If you have ever had mono, or suspect you might be fighting it now, one of the most useful things a blood test can tell you is whether the infection is happening right now or happened years ago. That is exactly what EBV EA-D IgG (Epstein-Barr virus early antigen D immunoglobulin G) helps clarify. This antibody rises during the active phase of an EBV infection and, in most people, fades within a few months. When your result is read alongside a handful of companion markers, it can pinpoint where you are in the timeline of infection with remarkable precision.
EBV is the virus behind infectious mononucleosis, commonly called mono. Most adults have been infected at some point, often without realizing it. Once the virus enters your body, your immune system mounts a carefully sequenced series of antibody responses. EA-D IgG is one of the earlier antibodies to appear. It typically shows up during the late incubation period or acute phase of illness, peaks shortly after, and then gradually declines over the following three to six months.
Here is the catch: in roughly 20% of healthy people, EA-D IgG never fully disappears. It lingers at low levels for years. That means a positive result by itself does not prove you are currently infected. What matters is the level, and how it fits with the rest of your EBV antibody panel.
EA-D IgG is most informative when interpreted as part of a four-antibody panel. The other three markers are VCA IgM and VCA IgG (antibodies against the viral capsid antigen, the outer shell of the virus) and EBNA IgG (an antibody against a protein the virus produces once it has settled into a long-term dormant state inside your cells). Each antibody appears at a different stage, so the combination creates a snapshot of where you are in the infection timeline.
| Infection Stage | VCA IgM | VCA IgG | EA-D IgG | EBNA IgG |
|---|---|---|---|---|
| No prior infection | Negative | Negative | Negative | Negative |
| Acute (current) infection | Positive | Positive or developing | High | Negative |
| Recent infection (recovering) | Low or negative | Positive | Declining | Developing |
| Past infection (long ago) | Negative | Positive | Low or absent | Positive |
What this means for you: if your EA-D IgG is high and your EBNA IgG is negative, you are very likely dealing with a current or very recent infection. If your EA-D IgG is low or absent and your EBNA IgG is positive, the infection is in your past. The pattern matters far more than any single number.
The standard first step for diagnosing mono is a rapid test for heterophile antibodies, sometimes called a monospot test. It works well in teenagers and adults, but it misses a meaningful number of cases, especially in young children. When that initial test comes back negative but you still have classic mono symptoms, the full EBV antibody panel, including EA-D IgG, becomes the next logical step.

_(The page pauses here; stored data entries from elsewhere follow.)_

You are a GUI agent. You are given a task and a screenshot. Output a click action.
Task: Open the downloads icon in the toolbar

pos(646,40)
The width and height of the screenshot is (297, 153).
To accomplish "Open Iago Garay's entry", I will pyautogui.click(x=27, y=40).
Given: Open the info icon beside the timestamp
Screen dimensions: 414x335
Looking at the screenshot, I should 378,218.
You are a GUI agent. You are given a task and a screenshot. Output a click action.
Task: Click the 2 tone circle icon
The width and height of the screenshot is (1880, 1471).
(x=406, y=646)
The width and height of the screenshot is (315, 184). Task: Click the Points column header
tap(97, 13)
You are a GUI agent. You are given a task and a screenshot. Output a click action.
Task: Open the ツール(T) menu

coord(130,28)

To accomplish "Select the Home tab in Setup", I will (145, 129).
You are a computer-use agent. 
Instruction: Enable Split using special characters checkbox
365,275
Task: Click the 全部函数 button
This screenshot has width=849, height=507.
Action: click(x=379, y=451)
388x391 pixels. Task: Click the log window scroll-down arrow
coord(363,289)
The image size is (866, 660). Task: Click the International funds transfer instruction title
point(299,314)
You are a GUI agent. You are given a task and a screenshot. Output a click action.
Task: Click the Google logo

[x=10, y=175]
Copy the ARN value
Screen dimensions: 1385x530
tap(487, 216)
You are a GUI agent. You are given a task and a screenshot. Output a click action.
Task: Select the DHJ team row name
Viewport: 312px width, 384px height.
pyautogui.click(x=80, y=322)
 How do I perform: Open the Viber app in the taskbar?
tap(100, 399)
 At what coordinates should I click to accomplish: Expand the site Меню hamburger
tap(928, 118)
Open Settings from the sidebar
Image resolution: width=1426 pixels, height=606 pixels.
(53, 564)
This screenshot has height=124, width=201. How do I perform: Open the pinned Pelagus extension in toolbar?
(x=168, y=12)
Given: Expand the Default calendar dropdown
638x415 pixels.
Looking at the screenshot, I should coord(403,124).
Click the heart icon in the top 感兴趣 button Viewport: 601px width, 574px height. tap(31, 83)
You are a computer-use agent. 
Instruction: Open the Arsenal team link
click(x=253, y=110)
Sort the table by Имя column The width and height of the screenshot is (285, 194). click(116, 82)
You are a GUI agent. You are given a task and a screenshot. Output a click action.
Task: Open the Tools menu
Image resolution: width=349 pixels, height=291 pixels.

EA-D IgG is also valuable when your serologic results create a confusing picture. In a study of 1,846 people who had EBV antibody panels drawn, only 12 of the 32 possible antibody combinations occurred frequently enough to interpret with confidence. EA-D IgG helped resolve many of the ambiguous patterns that fell outside the common profiles.
About 70% of healthy people who have had EBV in the past still carry very low but detectable EA-D antibody levels. This is why the absolute titer, not just a positive or negative result, is critical. A weakly positive EA-D IgG in someone with strong EBNA IgG is a signature of old infection, not active disease.
If you are exploring this test because of persistent fatigue, it is worth knowing that elevated EA-D antibodies have not proven useful for diagnosing chronic fatigue syndrome or so-called chronic EBV infection in people with normal immune function. While some individuals with chronic fatigue do show persistently elevated EA-D levels, the same pattern appears in healthy people, so the marker cannot distinguish between the two.
In children under about four years old, EBV antibody panels in general are harder to interpret. Antibody maturation testing (called VCA IgG avidity) may outperform EA-D IgG for determining infection timing in this age group.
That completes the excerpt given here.